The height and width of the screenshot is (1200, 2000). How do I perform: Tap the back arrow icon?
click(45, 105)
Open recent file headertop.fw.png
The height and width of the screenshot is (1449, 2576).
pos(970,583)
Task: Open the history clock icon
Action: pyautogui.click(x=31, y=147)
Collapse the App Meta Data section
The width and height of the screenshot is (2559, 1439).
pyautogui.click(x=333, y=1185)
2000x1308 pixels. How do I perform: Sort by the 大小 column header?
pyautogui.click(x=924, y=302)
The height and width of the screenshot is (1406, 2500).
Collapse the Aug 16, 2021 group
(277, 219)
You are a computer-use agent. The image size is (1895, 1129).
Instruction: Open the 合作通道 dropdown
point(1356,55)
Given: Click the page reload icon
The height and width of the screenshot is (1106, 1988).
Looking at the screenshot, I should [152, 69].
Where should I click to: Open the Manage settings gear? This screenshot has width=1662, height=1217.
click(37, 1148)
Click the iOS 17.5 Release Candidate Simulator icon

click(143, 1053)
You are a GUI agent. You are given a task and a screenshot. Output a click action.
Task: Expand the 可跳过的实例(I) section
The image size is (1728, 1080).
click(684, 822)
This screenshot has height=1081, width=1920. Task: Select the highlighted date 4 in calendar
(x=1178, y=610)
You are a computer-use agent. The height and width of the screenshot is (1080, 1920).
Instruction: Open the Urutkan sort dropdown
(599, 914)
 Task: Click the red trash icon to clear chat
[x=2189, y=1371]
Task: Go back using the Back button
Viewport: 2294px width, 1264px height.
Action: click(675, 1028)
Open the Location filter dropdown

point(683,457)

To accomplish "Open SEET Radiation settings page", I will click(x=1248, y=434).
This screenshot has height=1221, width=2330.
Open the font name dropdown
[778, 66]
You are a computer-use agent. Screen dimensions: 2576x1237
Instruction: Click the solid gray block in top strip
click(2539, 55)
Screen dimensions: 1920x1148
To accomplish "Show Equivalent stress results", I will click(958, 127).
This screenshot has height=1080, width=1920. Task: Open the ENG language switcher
-------------------------
#### [DIRECTIONS]
Please show all lines from the entries that contain the word "agent".

#### [PROBLEM SOLUTION]
You are a computer-use agent. The image size is (1895, 1129).
You are a GUI agent. You are given a task and a screenshot. Output a click action.
You are a computer-use agent. The height and width of the screenshot is (1080, 1920).
You are a computer-use agent. Screen dimensions: 2576x1237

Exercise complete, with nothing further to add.